Le Pistolero sentit une pulsion ignoble le traverser.
— Oui, Arthur l’Aîné, tu dis vrai, sois-en remercié. J’étais très jeune…
Mais le garçon dormait assis, les mains proprement posées sur les genoux.
— Jake.
— Oui-là !
L’irruption de ce mot dans la bouche du garçon le fit méchamment sursauter, mais il ne laissa pas sa voix le trahir.
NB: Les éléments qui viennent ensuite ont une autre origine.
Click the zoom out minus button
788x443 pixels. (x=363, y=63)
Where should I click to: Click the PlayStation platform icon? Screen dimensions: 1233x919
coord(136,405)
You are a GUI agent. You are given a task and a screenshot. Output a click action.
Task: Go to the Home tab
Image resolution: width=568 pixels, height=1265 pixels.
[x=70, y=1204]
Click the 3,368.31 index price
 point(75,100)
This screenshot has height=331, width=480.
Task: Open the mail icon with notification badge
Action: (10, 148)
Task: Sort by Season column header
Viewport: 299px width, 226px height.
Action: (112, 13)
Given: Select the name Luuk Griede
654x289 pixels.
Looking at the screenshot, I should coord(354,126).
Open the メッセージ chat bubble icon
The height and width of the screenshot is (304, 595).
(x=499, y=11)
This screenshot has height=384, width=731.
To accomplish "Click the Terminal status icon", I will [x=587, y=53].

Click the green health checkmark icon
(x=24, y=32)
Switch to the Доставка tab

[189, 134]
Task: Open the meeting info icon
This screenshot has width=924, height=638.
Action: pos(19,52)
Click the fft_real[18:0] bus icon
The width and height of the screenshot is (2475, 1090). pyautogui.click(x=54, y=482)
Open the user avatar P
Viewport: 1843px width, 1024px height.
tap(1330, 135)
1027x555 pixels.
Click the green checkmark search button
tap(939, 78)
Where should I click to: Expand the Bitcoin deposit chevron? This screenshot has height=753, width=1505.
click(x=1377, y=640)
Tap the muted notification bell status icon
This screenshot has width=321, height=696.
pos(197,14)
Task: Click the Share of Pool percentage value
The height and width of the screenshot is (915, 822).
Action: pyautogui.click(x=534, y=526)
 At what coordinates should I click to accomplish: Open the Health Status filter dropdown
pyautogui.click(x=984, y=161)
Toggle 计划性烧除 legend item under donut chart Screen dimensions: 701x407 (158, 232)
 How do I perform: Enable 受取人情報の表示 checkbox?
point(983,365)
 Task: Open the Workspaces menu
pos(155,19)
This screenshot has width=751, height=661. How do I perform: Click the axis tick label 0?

— Lorsque je claquerai des doigts, tu te réveilleras. Tu te sentiras frais et reposé. Tu as bien intuité ?
— Oui.
— Alors allonge-toi.
Le Pistolero plongea la main dans son sac et en retira de quoi se rouler une cigarette. Il manquait quelque chose. Il chercha à sa manière minutieuse et appliquée et le trouva. L’élément manquant, c’était cet exaspérant sentiment d’urgence, ce sentiment d’être à tout moment sur le point de se faire distancer, comme si la piste allait se tarir, ne lui abandonnant qu’une trace de pas à demi effacée. Tout cela avait disparu, et le Pistolero était de plus en plus persuadé que l’homme en noir voulait se faire prendre. « Faut se méfier de l’homme qui fait semblant de boiter. »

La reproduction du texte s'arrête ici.